Oil prices tumble on Monday on signs of a continued slowdown in economic activity in China due to tight quarantine measures to curb the spread of COVID-19.
The Purchasing Managers’ Index (PMI) for China’s manufacturing industry fell to its lowest level since July of 49.2 in October from 50.1 a month earlier, according to data from China’s National Bureau of Statistics (GSO).
An index value below 50 points indicates a decline in activity in the sector.
PMI services in China in October fell to 48.7 points, dropping below 50 points for the first time since May.
The cost of December futures for Brent oil on the London ICE Futures exchange by 8:15 am TST on Monday is $95.03 per barrel, which is $0.74 (0.77%) lower than the closing price of the previous session. As a result of trading on Friday, these contracts fell by $1.19 (1.2%) to $95.77 per barrel.

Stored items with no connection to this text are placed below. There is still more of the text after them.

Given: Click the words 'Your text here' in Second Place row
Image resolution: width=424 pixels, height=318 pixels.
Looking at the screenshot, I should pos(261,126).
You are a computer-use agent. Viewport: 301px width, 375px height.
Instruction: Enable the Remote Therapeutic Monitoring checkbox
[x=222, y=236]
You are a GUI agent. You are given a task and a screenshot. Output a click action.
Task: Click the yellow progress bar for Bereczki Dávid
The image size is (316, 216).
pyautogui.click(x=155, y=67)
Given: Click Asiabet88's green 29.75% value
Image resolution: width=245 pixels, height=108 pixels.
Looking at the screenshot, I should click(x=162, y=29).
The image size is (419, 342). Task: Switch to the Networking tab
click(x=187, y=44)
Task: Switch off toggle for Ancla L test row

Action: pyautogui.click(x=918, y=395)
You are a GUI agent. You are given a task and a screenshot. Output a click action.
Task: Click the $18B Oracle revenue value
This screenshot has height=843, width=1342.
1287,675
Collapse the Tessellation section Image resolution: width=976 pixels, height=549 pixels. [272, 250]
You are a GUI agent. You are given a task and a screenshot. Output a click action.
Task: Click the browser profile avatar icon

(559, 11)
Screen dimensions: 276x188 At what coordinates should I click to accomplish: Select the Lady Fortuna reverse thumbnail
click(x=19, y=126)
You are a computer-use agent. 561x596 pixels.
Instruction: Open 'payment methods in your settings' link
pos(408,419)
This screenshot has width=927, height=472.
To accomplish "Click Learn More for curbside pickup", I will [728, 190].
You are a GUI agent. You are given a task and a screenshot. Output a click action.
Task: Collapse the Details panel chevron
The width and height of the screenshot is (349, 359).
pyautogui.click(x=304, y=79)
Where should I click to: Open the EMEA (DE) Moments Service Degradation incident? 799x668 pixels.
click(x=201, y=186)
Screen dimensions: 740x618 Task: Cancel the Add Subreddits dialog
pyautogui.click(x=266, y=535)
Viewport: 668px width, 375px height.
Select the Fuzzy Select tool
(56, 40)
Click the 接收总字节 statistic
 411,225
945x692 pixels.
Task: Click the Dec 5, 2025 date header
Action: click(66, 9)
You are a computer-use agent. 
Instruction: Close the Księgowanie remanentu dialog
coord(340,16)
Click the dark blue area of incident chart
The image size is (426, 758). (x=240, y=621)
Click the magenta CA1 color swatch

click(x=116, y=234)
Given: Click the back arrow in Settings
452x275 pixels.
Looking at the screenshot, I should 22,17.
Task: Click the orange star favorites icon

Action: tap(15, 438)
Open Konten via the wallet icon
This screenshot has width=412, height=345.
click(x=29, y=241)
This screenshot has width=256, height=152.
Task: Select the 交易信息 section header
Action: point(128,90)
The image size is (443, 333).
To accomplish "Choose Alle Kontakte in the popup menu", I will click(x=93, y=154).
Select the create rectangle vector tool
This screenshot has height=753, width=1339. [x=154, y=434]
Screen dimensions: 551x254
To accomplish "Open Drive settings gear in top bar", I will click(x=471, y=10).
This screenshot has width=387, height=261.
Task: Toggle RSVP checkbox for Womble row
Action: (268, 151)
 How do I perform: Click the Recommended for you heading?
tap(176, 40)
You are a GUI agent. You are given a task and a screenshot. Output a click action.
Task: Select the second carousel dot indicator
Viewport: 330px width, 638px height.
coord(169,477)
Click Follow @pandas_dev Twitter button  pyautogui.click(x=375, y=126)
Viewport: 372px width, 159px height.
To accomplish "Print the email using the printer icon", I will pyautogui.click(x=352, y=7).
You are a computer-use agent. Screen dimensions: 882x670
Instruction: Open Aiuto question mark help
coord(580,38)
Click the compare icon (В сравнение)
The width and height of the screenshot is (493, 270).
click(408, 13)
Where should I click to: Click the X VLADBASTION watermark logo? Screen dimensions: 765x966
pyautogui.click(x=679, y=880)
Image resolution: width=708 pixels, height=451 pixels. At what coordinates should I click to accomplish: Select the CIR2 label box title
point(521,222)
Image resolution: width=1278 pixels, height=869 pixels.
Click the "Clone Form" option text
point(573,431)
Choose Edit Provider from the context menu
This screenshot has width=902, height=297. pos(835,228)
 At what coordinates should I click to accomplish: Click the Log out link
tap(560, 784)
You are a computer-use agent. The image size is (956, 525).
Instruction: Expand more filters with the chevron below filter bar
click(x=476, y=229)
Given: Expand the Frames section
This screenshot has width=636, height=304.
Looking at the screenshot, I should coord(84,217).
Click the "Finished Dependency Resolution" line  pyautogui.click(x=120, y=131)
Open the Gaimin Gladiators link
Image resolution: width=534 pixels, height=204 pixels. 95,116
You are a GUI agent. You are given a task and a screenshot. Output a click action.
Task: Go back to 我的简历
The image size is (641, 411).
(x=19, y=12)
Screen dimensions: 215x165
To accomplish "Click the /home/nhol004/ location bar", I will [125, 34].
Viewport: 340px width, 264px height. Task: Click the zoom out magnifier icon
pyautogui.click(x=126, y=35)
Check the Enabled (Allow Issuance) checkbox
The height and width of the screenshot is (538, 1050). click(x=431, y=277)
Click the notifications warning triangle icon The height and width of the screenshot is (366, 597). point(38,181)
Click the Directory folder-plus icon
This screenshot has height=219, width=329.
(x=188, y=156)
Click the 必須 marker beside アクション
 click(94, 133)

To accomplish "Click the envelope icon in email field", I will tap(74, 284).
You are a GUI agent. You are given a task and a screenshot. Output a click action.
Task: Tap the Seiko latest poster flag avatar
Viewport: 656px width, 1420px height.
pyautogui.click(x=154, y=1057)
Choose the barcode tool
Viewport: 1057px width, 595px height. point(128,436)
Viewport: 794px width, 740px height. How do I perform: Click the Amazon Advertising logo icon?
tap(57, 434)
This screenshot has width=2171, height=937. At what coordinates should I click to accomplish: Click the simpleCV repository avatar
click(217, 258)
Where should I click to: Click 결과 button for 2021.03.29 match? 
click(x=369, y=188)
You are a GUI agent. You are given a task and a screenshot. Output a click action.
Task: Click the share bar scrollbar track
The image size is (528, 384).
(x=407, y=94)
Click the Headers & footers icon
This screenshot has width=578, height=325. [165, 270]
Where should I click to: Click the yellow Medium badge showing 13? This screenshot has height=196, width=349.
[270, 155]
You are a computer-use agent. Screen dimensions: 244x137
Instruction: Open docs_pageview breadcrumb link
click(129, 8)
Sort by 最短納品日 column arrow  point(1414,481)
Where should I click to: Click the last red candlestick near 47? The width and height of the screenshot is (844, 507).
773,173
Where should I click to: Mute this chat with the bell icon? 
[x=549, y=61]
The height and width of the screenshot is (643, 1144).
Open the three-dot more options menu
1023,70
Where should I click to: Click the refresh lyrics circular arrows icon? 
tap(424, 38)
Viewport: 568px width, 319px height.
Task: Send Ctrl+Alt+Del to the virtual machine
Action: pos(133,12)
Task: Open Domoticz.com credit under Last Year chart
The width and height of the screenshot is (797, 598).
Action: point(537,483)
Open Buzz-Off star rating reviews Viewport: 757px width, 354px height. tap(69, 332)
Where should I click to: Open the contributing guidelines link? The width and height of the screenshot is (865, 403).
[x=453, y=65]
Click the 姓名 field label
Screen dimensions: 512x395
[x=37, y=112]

December futures expire at the close of the market on Monday. More actively traded January contracts fell by $0.69 (0.74%) to $93.08 per barrel.
The price of futures for WTI oil for December in electronic trading on the New York Mercantile Exchange (NYMEX) has decreased by $0.49 (0.56%) by this time, to $87.41 per barrel. By the close of previous trading, the value of these contracts fell by $1.18 (1.3%) to $87.9 per barrel.
As a result of last week, Brent rose by 2.4% per barrel, WTI – by 3.4%. The market closes the month with a rise of almost 10% due to the decision taken by OPEC + to cut production from November by 2 million barrels per day.
“Oil prices are likely to rise as OPEC+ cuts production and the EU embargo on Russian oil purchases (introduced in response to the continuation of the full-scale war unleashed by the Russian Federation against Ukraine – IF) will come into force on December 5,” notes the managing director Vanir Global Markets in Singapore James Whistler quoted by Bloomberg.